Although these programs vary in content and structure, they share some important attributes. First, they involve a commitment from the resident, either immediately after the match or within the first year of training, to a program that will integrate their academic interests with their core clinical residency training. This captures the enthusiasm of the young trainee early and requires a serious commitment on the part of the department to sustain it. Importantly, time is set aside for genuine research productivity. In general, the programs include formalized mentorship by successful academic anesthesiologists and education about the process of doing research and developing an academic career. Most programs acknowledge the importance of developing a sense of community and pride in their scholars' pursuit of the academic mission, with a named group, focused conferences, the opportunity for social activities, and oversight into their academic and clinical development. In addition, all these programs include an additional stipend during the training years to soften the delayed financial gratification and disparity between academic career and private practice, particularly at a time when residents are typically cash-strapped.

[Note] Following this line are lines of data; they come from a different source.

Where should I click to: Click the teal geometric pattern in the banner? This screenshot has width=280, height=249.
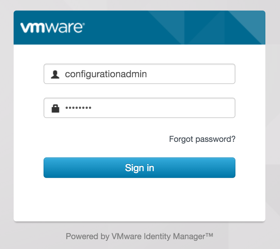231,27
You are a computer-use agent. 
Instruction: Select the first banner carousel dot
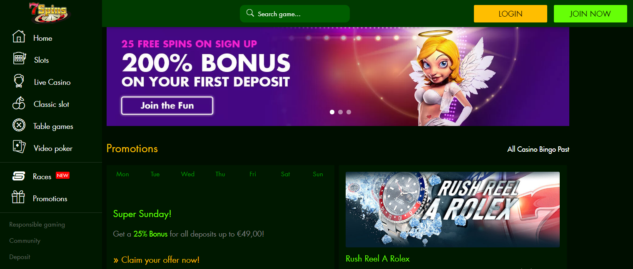(332, 112)
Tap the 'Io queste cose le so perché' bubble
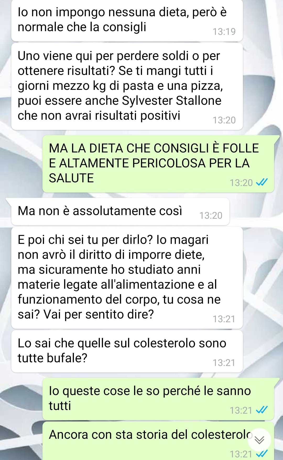283x460 pixels. coord(158,399)
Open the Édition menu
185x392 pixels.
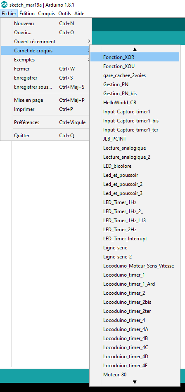[27, 14]
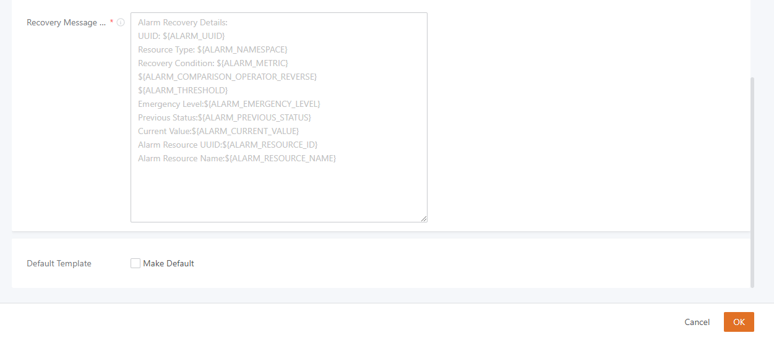This screenshot has width=774, height=338.
Task: Click the Recovery Condition ${ALARM_METRIC} line
Action: (213, 63)
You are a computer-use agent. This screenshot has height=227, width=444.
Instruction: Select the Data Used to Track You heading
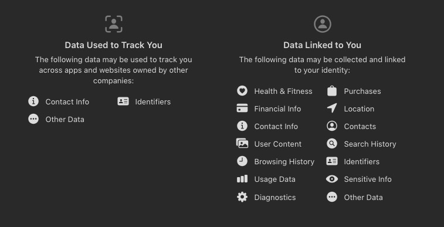(x=114, y=45)

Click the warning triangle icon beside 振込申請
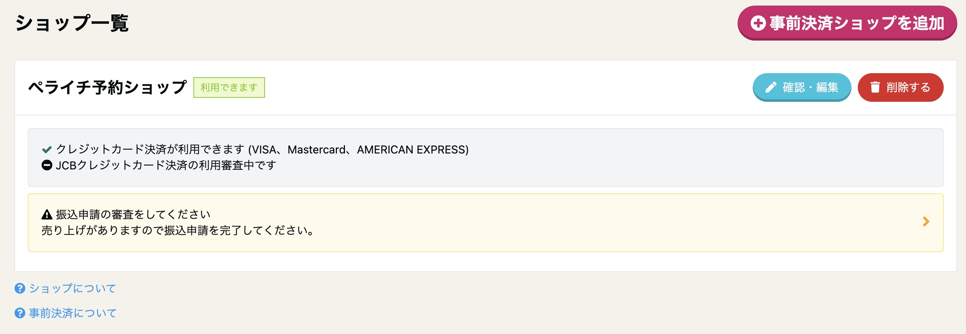[47, 215]
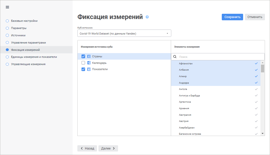Enable the Календарь checkbox
Viewport: 270px width, 155px height.
tap(83, 63)
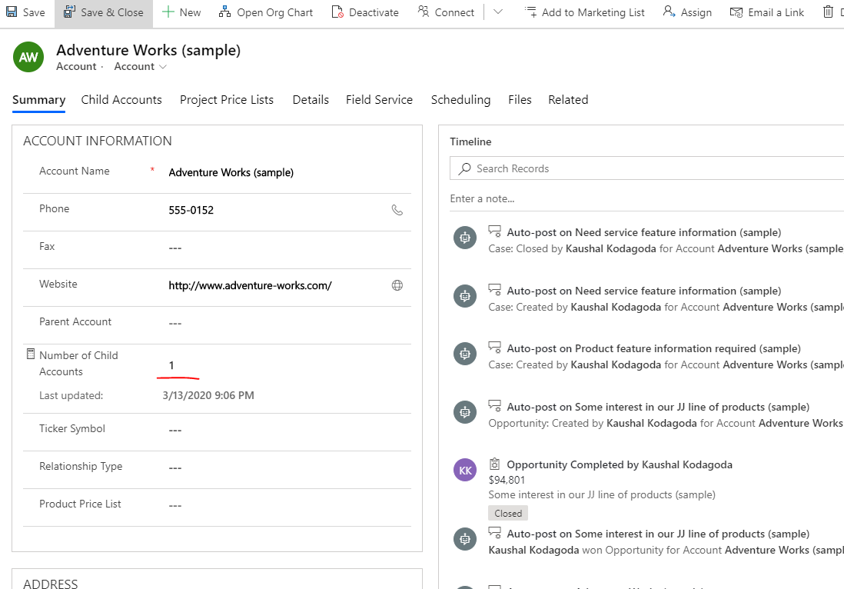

Whether these programs will yield their desired outcomes (increased recruitment of academic anesthesiologists) remain to be seen, although results from the earliest graduates of these programs are encouraging.§It is easy to envision the adaptation of this type of program to other types of career development, such as education, and health care organization leadership.
In summary, the challenges our specialty faces demands reconsideration of what the ideal training curriculum should be. A single, standardized curriculum for all trainees may not meet these needs. We should aspire for excellence and innovation in our plans for anesthesiology training programs to help secure the future of our specialty, both within and outside the halls of academia.